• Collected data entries
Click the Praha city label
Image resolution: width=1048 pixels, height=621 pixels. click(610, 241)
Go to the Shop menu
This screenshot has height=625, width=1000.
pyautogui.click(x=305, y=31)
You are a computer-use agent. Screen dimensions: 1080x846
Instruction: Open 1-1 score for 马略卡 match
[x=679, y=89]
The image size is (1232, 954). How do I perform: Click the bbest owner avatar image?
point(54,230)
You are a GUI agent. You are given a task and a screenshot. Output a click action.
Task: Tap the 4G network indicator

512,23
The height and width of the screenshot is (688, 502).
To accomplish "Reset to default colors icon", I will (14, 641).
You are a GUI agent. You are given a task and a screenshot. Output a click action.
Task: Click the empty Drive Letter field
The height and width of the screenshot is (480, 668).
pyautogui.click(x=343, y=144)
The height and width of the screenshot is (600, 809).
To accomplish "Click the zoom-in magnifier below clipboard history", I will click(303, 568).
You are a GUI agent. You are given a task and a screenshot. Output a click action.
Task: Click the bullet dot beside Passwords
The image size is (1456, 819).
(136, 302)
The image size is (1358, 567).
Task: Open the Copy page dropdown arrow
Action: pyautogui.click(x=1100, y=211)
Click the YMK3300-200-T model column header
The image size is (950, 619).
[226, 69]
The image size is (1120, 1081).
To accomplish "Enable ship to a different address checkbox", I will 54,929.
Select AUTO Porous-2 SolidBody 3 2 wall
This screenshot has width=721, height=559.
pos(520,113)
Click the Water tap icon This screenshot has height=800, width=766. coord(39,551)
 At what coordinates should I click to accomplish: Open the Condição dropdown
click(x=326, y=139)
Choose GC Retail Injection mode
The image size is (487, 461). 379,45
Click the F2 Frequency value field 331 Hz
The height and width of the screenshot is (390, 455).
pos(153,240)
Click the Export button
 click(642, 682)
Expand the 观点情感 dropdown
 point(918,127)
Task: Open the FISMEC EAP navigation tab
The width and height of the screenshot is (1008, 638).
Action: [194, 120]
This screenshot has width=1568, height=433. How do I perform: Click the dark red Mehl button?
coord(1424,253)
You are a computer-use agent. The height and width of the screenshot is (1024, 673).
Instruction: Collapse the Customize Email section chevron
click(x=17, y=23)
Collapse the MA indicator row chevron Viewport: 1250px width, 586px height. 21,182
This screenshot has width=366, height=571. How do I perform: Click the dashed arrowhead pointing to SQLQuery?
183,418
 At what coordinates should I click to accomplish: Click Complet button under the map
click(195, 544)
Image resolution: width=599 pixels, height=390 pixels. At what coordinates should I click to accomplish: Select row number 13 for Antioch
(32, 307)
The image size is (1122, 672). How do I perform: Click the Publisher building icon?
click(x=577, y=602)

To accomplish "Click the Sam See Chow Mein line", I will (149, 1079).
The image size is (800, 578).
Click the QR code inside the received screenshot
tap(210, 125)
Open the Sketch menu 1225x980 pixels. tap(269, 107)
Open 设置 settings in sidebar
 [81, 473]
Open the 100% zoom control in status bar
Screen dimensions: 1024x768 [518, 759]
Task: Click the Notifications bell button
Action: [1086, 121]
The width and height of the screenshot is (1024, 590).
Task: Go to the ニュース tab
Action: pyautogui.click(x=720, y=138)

• What to do
The required output is every line above that contains the string "computer".

• Answer
You are a computer-use agent. Screen dimensions: 1080x846
You are a computer-use agent. The height and width of the screenshot is (1024, 673).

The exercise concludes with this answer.